**Source document**:
········

Arguments in another case involving a Section 5 challenge, Shelby County, Alabama v. Holder, are scheduled to be heard by the U.S. Court of Appeals for the District of Columbia on January 19. [16] In September of 2011, at the district level, Judge John D. Bates, unquestioningly upheld the validity of Section 5. Judge Bates found the state sovereignty concern invalid, stating, “Congress acts at the pinnacle of its enforcement authority when it legislates to protect a fundamental right, or when it legislates to prohibit discrimination against a suspect class.” [17] It was the first ruling concerning Section 5 since the Supreme Court’s decision in Northwest Austin.

Given the uptick in recent Section 5 litigation, it is possible the Court is using Texas’ problem to set itself up for a future ruling on the law’s constitutionality. A decision modifying or declaring Section 5 invalid would have effects beyond future voting districts. Currently covered changes also include voter eligibility requirements, like voter identification laws, modifications to polling locations, candidate eligibility requirements and a host of other practices with potential discriminatory effect.

During arguments, conservative-leaning justices indicated a preference for implementing new voting districts based largely on the designs of Texas’ Republican controlled state Legislature, but still grappled with questions over how to do so. Justices Antonin Scalia and Samuel Alito, Jr. both suggested the three judge panel should have given more weight to the work of the Texas Legislature. Justice Scalia left little question to his preference, saying, “I suggest in that situation there is nothing to do but use the Texas plan.” [18] Scalia also took a swipe at Section 5, saying it was not an absolute rule forbidding Texas from using their own maps as an interim solution.

········

**Element and text position data**:

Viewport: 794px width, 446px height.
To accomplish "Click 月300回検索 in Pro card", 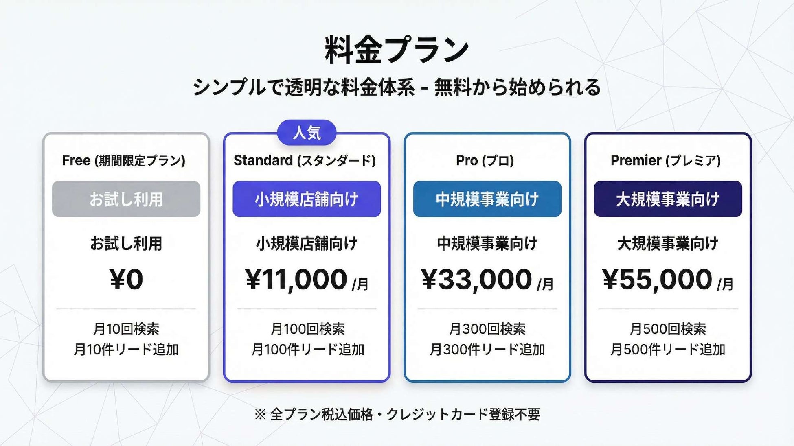I will point(487,329).
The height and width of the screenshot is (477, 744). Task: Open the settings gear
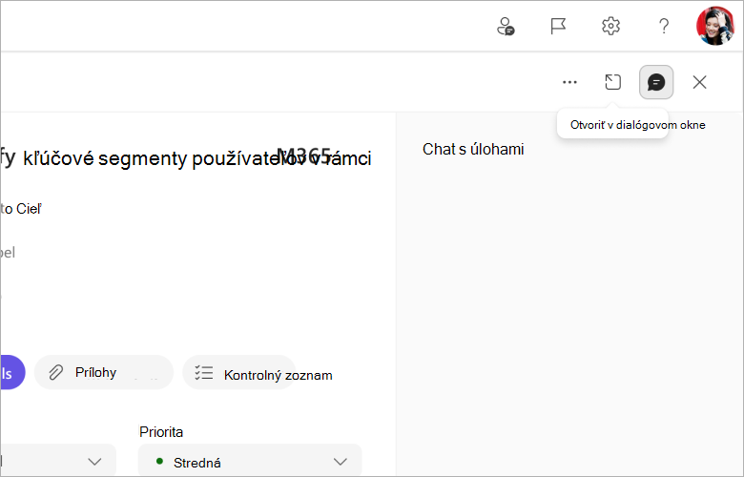click(610, 26)
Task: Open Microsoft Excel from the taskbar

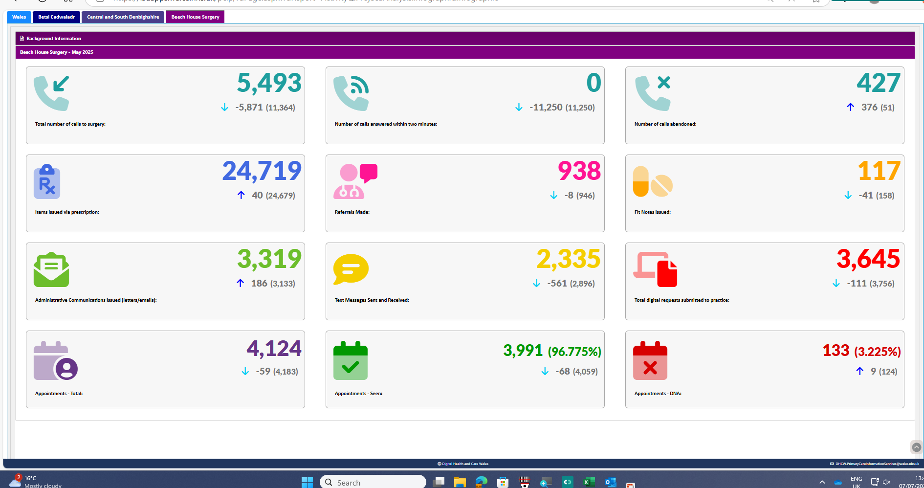Action: [589, 482]
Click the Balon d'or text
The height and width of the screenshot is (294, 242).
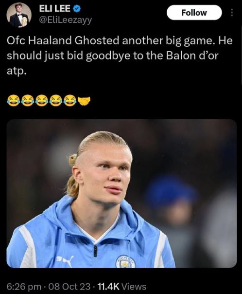tap(192, 55)
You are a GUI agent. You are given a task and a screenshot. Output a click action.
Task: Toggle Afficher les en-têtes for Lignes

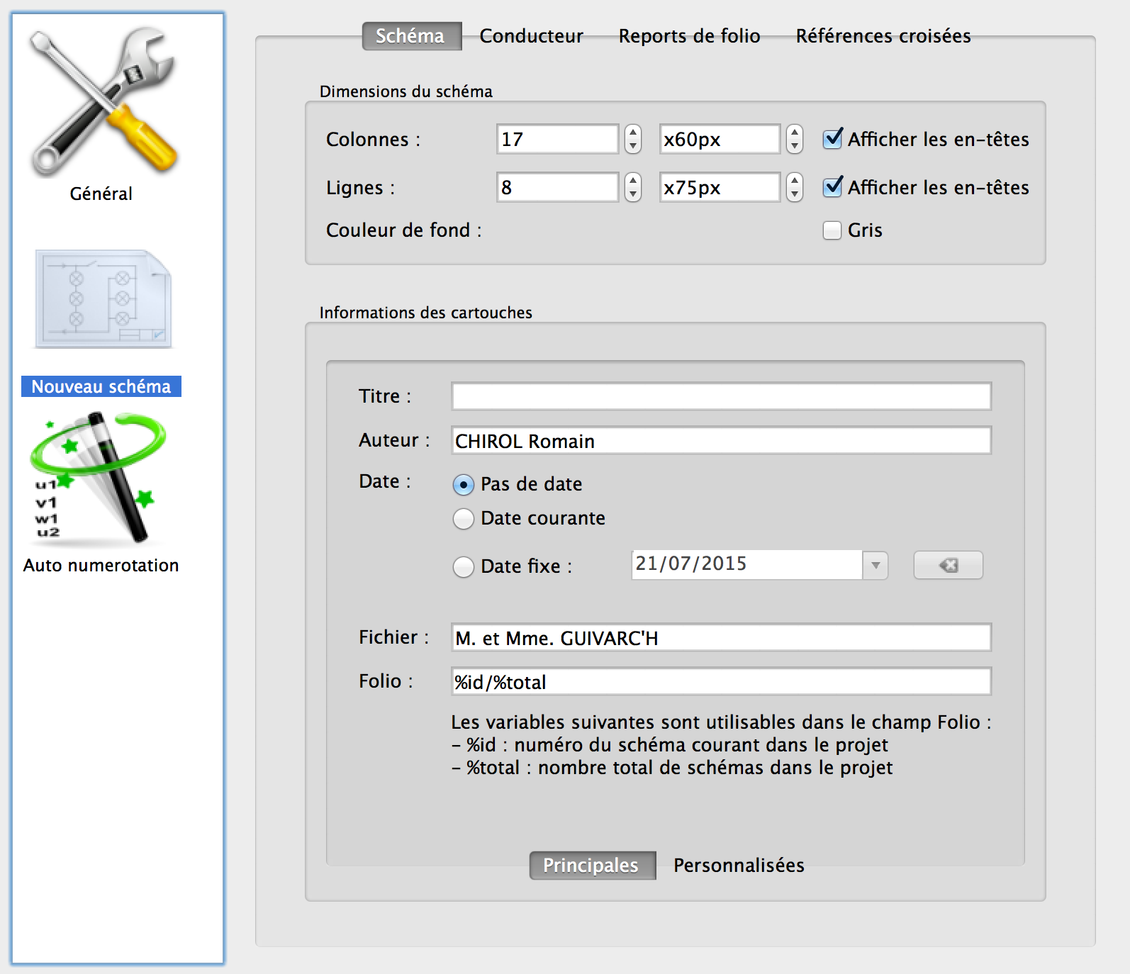[x=833, y=187]
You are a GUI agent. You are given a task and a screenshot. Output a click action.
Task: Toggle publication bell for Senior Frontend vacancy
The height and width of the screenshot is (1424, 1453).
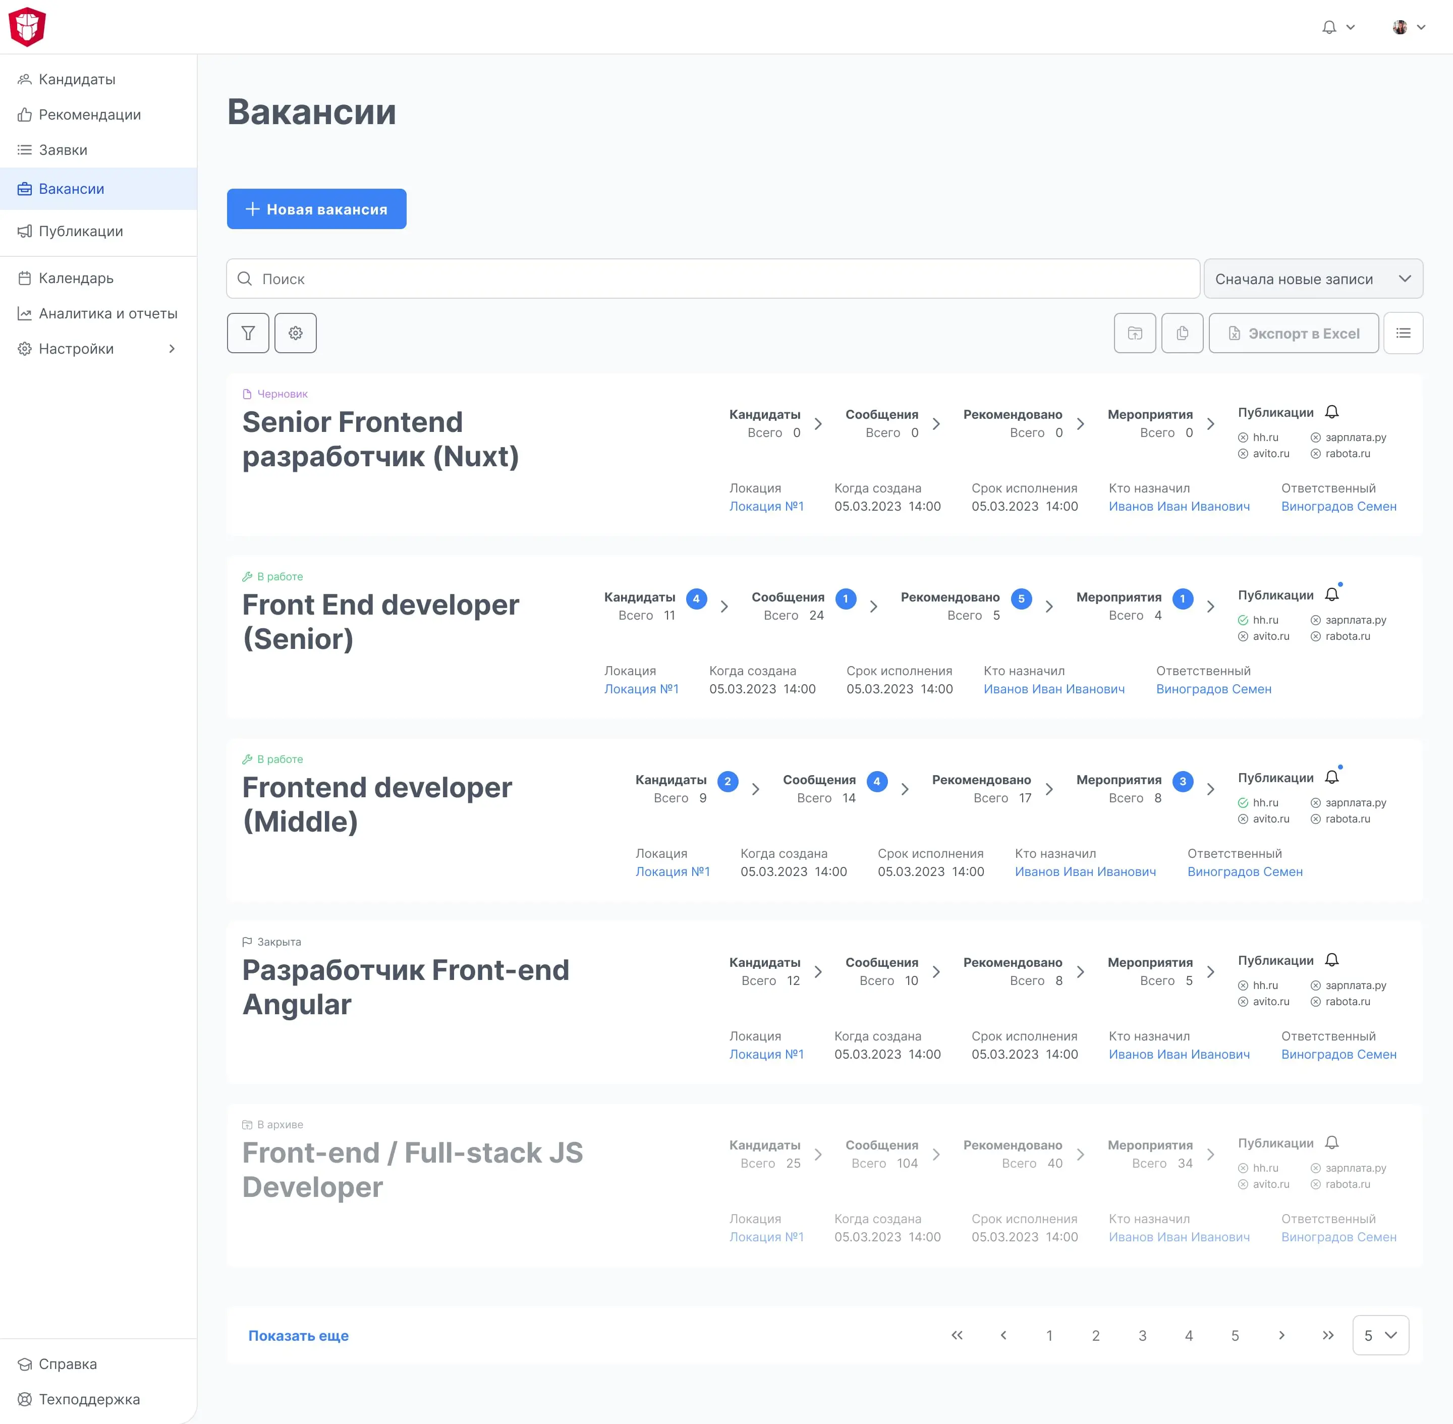[x=1332, y=412]

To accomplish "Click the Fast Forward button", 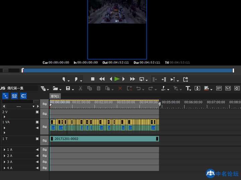I will pyautogui.click(x=132, y=79).
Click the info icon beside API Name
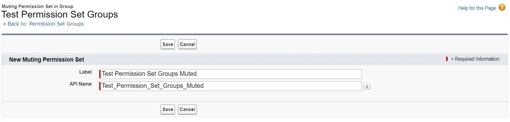 (x=367, y=86)
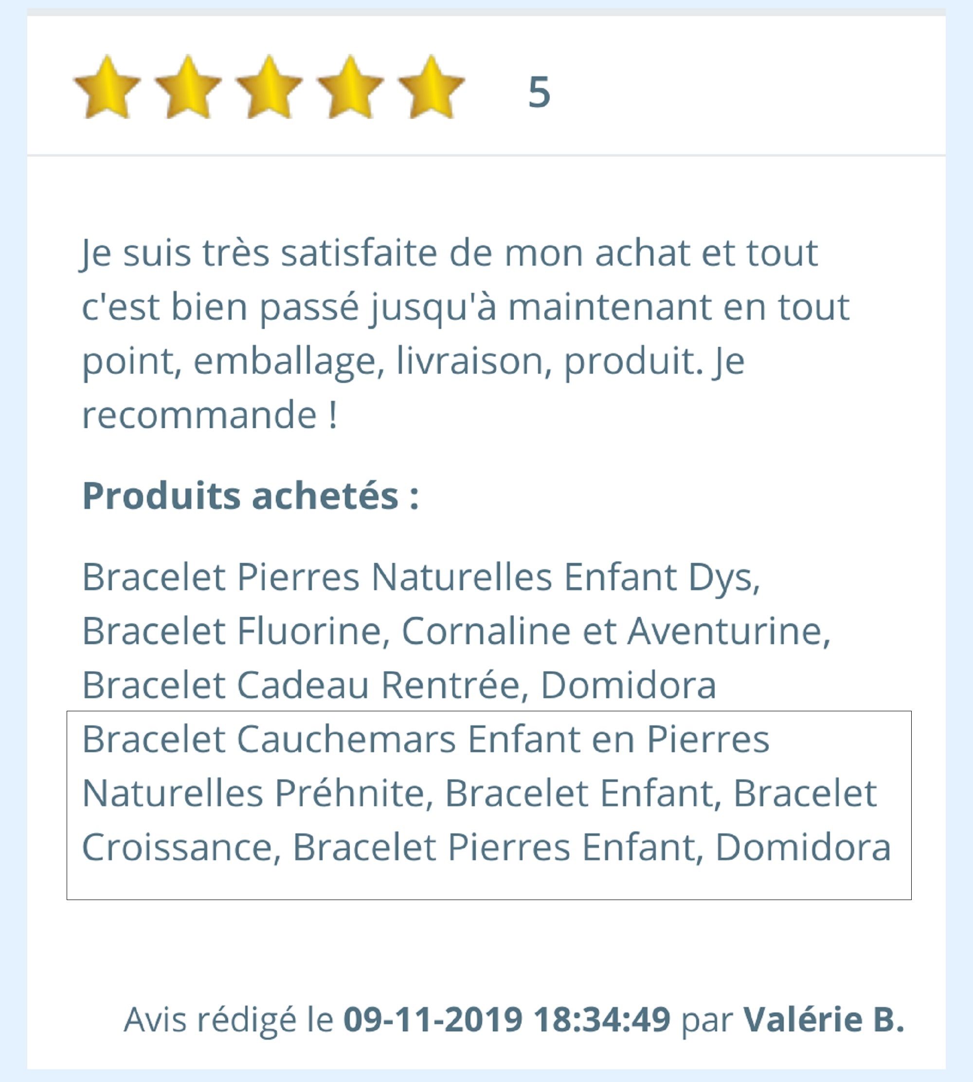Click the author name Valérie B.

823,1019
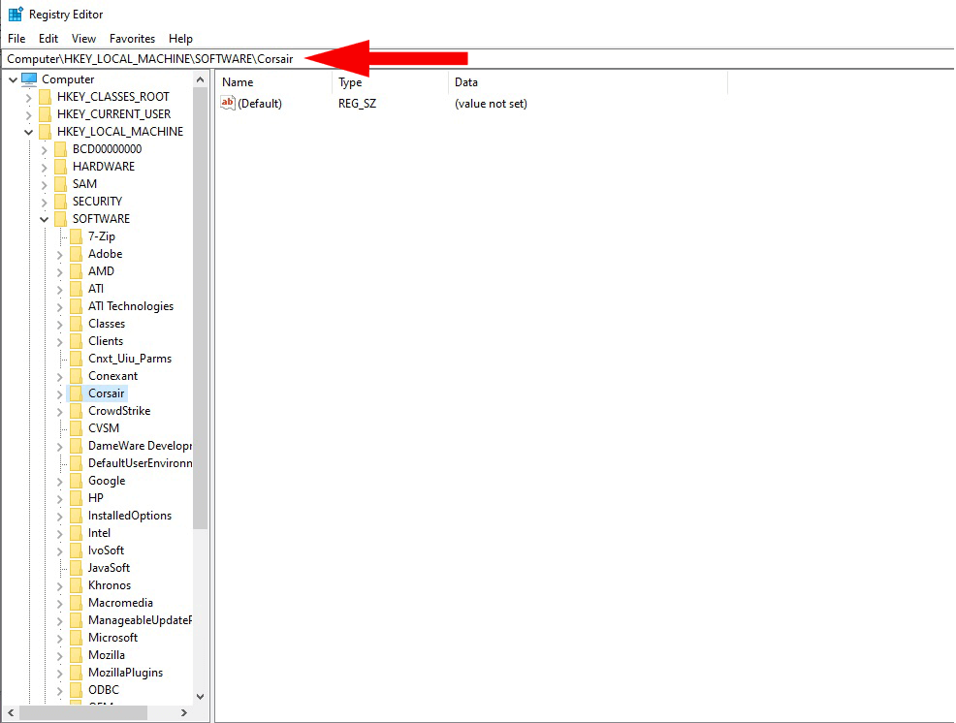
Task: Click the SOFTWARE folder icon
Action: [60, 219]

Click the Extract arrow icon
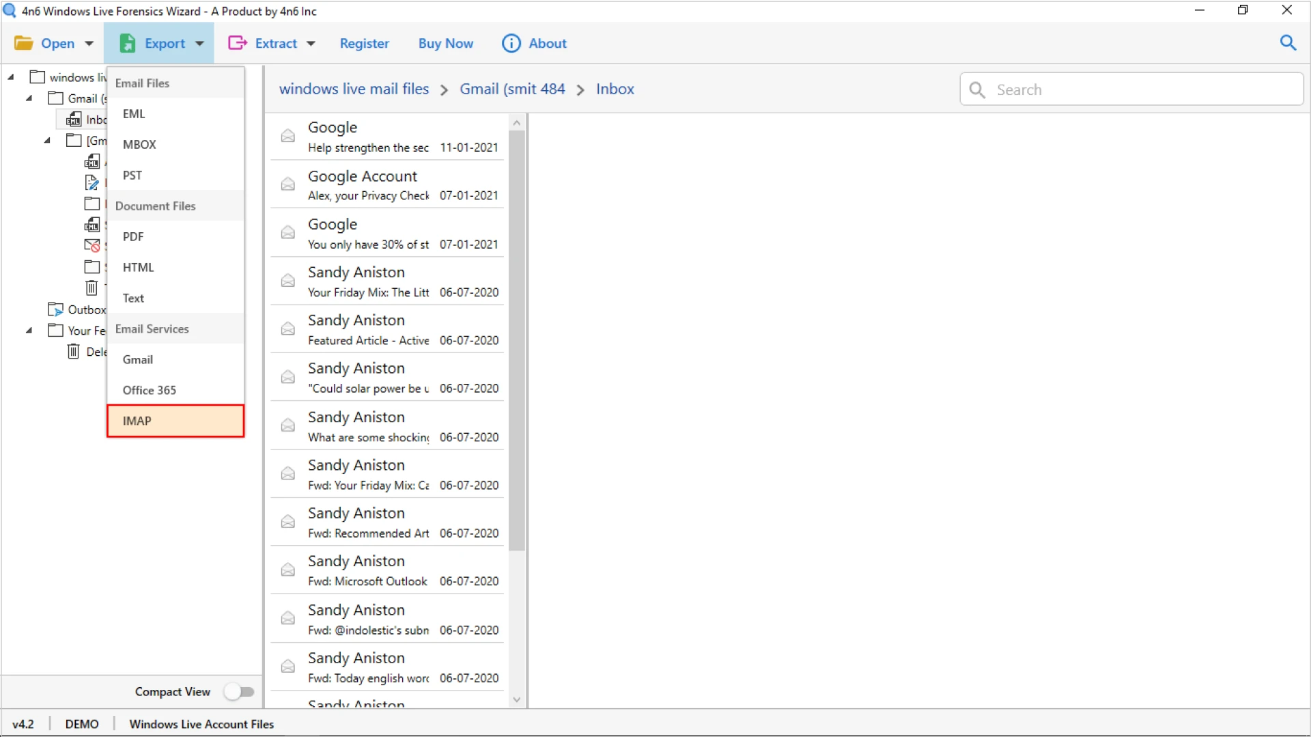coord(237,43)
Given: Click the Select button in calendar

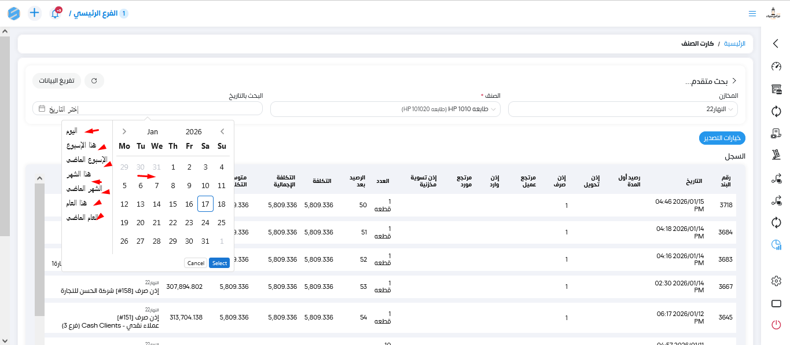Looking at the screenshot, I should [219, 263].
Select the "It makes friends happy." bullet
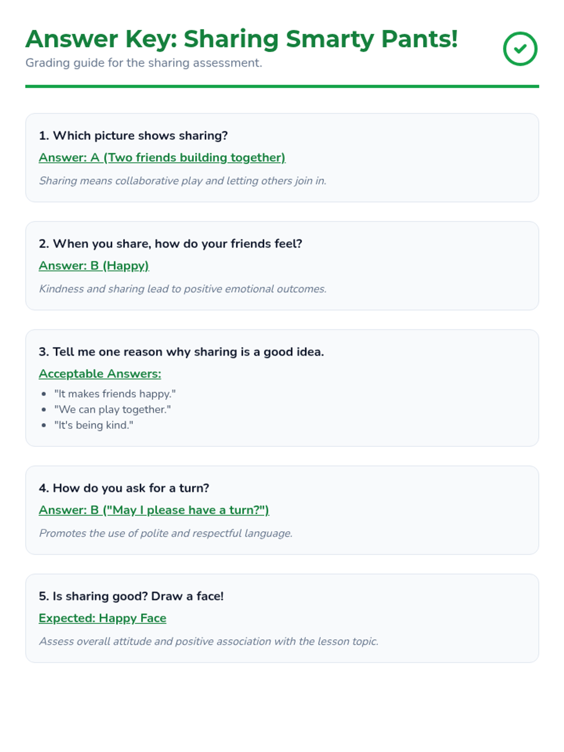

········

**Set task A**: Rewrite the stretch from "Arguments in another" through "in Northwest Austin." in the Section 5 text, putting "federalism concern" in place of "state sovereignty concern".
**Set task B**: Using the Section 5 text, decide whether each statement is true: (i) Judge John D. Bates upheld the validity of Section 5 at the district level. (ii) Arguments in Shelby County, Alabama v. Holder are scheduled before the Supreme Court. (iii) Justice Alito suggested the three judge panel should have given less weight to the work of the Texas Legislature.
The records have no role in this work.

**Expected output A**:
Arguments in another case involving a Section 5 challenge, Shelby County, Alabama v. Holder, are scheduled to be heard by the U.S. Court of Appeals for the District of Columbia on January 19. [16] In September of 2011, at the district level, Judge John D. Bates, unquestioningly upheld the validity of Section 5. Judge Bates found the federalism concern invalid, stating, “Congress acts at the pinnacle of its enforcement authority when it legislates to protect a fundamental right, or when it legislates to prohibit discrimination against a suspect class.” [17] It was the first ruling concerning Section 5 since the Supreme Court’s decision in Northwest Austin.

**Expected output B**:
(i) Yes: "Judge John D. Bates, unquestioningly upheld the validity of Section 5."
(ii) No: "are scheduled to be heard by the U.S. Court of Appeals for the District of Columbia on January 19."
(iii) No: "Justices Antonin Scalia and Samuel Alito, Jr. both suggested the three judge panel should have given more weight to the work of the Texas Legislature."